**TRY IT**
Search the listing below for the line containing "More payment options (66, 962)". From there through the line containing "Sheet Music (151, 2175)", transcribe every line exactly, both ends included.
** PROVIDED MATERIAL follows **
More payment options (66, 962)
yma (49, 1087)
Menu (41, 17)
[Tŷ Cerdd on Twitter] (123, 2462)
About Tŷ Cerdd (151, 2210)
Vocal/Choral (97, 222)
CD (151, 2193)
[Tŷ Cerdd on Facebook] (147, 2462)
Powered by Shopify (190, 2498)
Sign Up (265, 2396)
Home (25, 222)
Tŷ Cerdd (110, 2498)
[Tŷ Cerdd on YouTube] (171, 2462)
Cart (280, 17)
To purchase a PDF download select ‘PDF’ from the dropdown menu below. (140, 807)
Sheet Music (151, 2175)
** End of PROVIDED MATERIAL **
** PROVIDED MATERIAL follows **
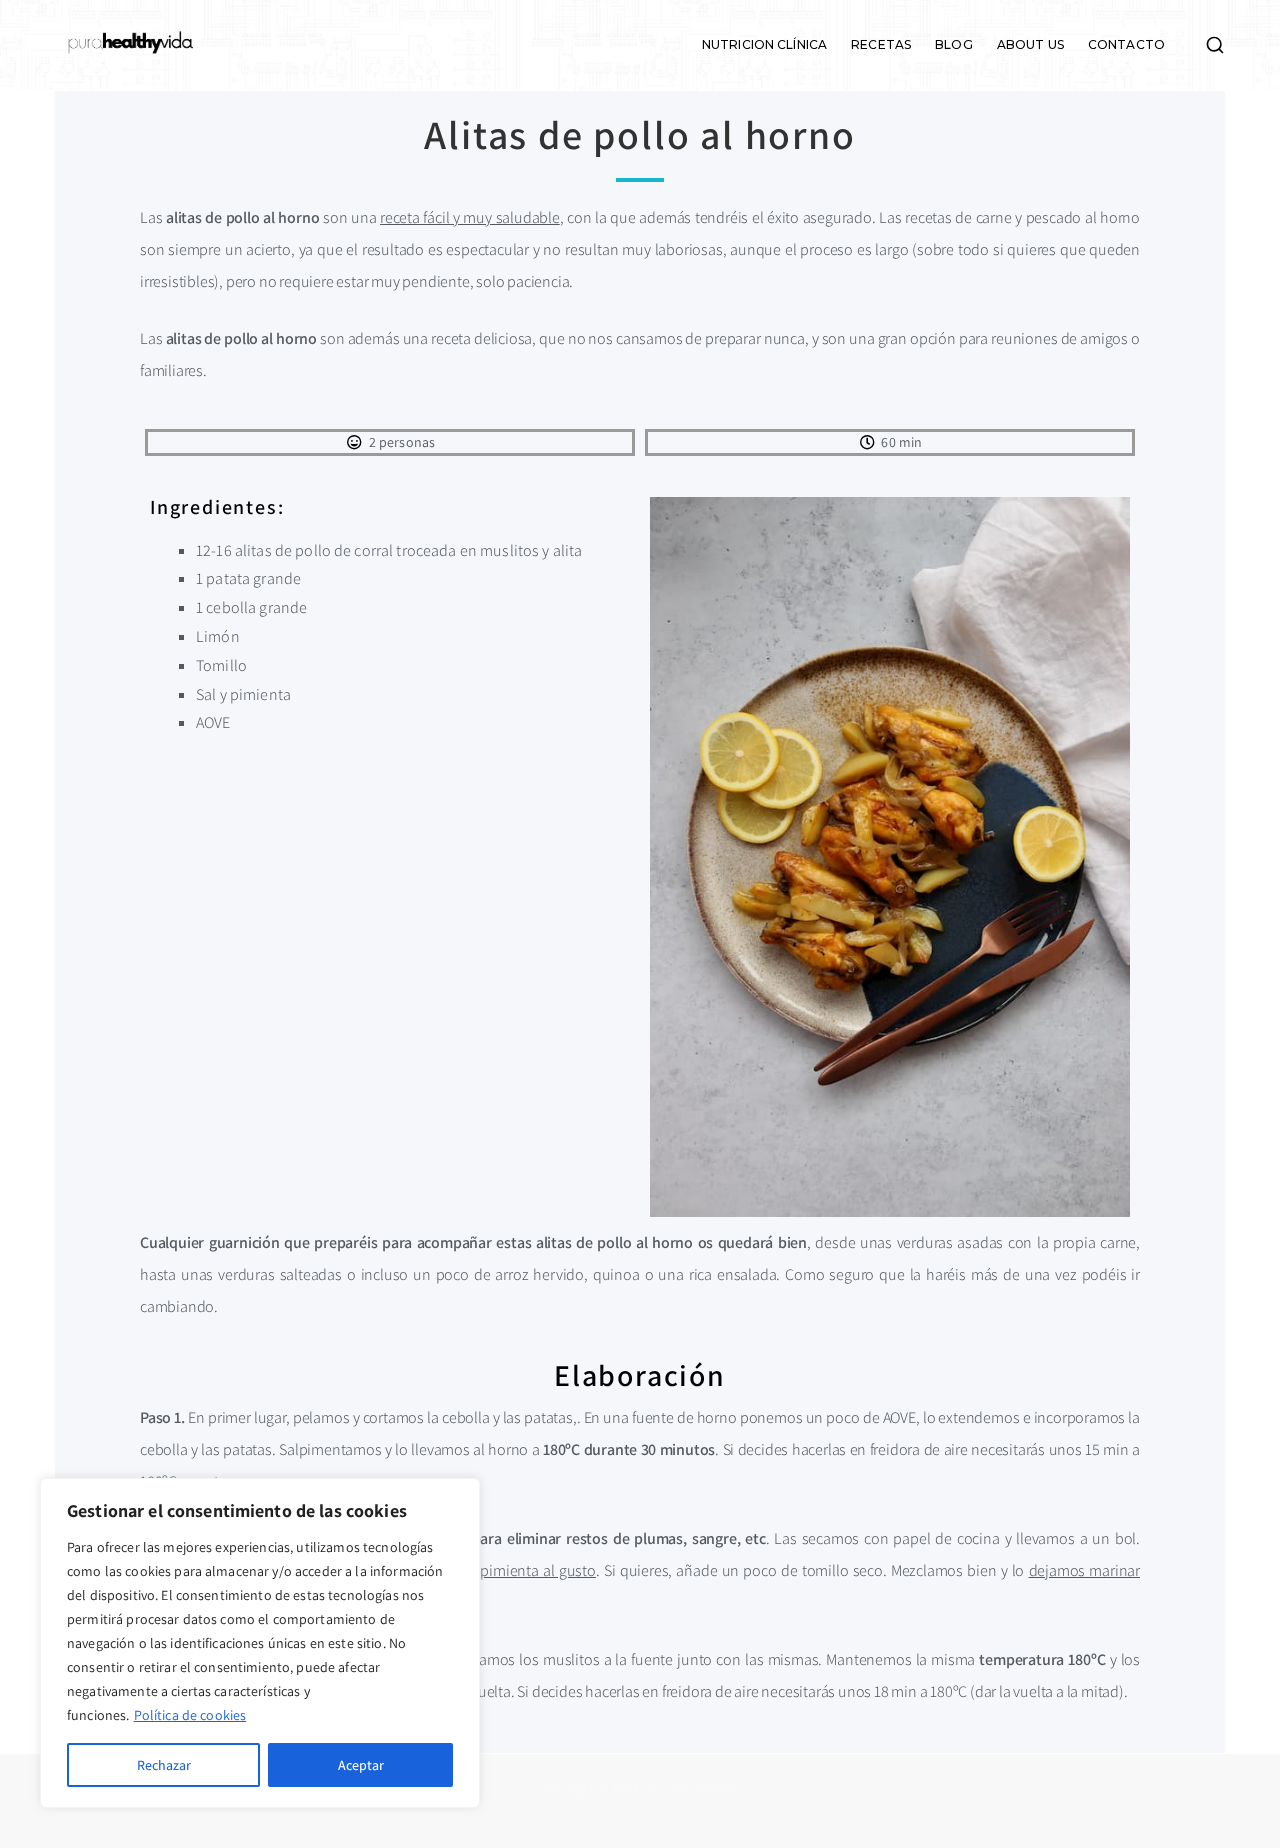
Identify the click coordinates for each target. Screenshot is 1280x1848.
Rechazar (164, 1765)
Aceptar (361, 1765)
** End of PROVIDED MATERIAL **
**OUTPUT BELOW**
More payment options (66, 962)
yma (49, 1087)
Menu (41, 17)
[Tŷ Cerdd on Twitter] (123, 2462)
About Tŷ Cerdd (151, 2210)
Vocal/Choral (97, 222)
CD (151, 2193)
[Tŷ Cerdd on Facebook] (147, 2462)
Powered by Shopify (190, 2498)
Sign Up (265, 2396)
Home (25, 222)
Tŷ Cerdd (110, 2498)
[Tŷ Cerdd on YouTube] (171, 2462)
Cart (280, 17)
To purchase a PDF download select ‘PDF’ from the dropdown menu below. (140, 807)
Sheet Music (151, 2175)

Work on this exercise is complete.